Esta situación le produce ansiedad. Esta semana se le ve como ausente, ha perdido iniciativas y entusiasmo y como siga la situación, es probable que caerá en la desatención o el abandono.

La frustración de Juanjo es de tipo evitación-evitación.

 

 

 

 

 

 

 


La ilusión asumida

Hay otro motivo de frustraciones, muy frecuente en las empresas, y tanto más perniciosa que muchas veces insospechado. Son los incumplimientos de promesas y en particular aquellas situaciones ambiguas y abstractas que, por falta de concreción, la persona asume como una promesa formal: las ilusiones asumidas.

Cuando Berta entró como secretaria en Muebles Tartufo, el jefe le ofrecía un sueldo inferior a sus expectativas, pero acordaron que al cabo de un año, sería objeto de una revisión “que la dejaría muy satisfecha”. Al año y medio, como el aumento no venía, Berta recordó su promesa al jefe que le subió el sueldo en un ocho por ciento. Berta consideró que era poco más que la subida del coste de la vida y se sintió engañada y decepcionada.

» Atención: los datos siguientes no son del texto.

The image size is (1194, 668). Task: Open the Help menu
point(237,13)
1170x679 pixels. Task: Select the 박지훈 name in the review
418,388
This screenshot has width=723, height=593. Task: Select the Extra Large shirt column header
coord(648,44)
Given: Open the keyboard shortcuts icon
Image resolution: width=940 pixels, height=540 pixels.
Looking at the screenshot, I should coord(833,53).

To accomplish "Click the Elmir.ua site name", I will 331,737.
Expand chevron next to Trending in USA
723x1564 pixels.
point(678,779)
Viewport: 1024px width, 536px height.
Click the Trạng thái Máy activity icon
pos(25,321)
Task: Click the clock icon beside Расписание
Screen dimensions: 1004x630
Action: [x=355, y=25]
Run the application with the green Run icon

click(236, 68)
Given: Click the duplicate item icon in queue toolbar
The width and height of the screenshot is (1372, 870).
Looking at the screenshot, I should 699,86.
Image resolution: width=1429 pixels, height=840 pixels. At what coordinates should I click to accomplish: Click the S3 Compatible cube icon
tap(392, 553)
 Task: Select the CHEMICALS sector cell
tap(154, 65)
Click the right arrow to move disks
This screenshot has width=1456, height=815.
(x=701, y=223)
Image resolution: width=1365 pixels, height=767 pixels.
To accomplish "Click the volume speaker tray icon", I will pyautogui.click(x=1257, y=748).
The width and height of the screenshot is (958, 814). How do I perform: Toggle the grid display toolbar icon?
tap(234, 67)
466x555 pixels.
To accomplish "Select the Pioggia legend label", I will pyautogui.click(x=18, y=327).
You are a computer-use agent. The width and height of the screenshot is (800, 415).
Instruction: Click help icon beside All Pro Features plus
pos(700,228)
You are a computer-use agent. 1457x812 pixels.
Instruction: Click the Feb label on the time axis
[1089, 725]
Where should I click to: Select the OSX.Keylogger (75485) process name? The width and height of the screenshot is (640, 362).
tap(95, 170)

A Emilio, cuando entró en el departamento de mantenimiento, se le prometió una promoción si cumplía los objetivos de calidad y satisfacción del cliente interno, lo que consiguió con holgura. Pero la única promoción que recibió fue un adorno más en la solapa de su mono de trabajo: pasó a ser Agente de Mantenimiento de Primera. Puede que fuera un distintivo importante, y puede que fuera la idea del jefe desde un principio, pero desde luego no es lo que había imaginado Emilio que experimentó una frustración de la que su trabajo y su moral se resintieron.

Cada vez que agitamos ante los ojos de alguien la posibilidad de una mejora, promoción, aumento de sueldo, o cualquier otro tipo de recompensa, despertamos en el otro una expectativa que crece con el tiempo y con los esfuerzos de la persona para conseguirla. Esta ilusión sobre las posibilidades futuras no concretadas, termina transformándose para la persona, y con toda la convicción del mundo, en una auténtica promesa. De tal forma que cualquiera que sea lo que consigue al final, es probable que será menos de lo que había imaginado y despertará una frustración.

Los responsable deberían hacer el esfuerzo de concretar todas sus “promesas” y no dejar libre paso a las interpretaciones. De no ser así, están sembrando la semilla de la desilusión, abandono o rencor, aun cuando tanto su intención como la creencia del empleado fueran igual de sinceras.


Este mes excepcionalmente monopolizo el Boletín. Siento mucho esta nueva forma de Squatting que se debe a una situación coyuntural. A partir del próximo número volveréis a leer la prosa de José Enrique, de Raymond, y otros colaboradores. Un cordial saludo, Michel.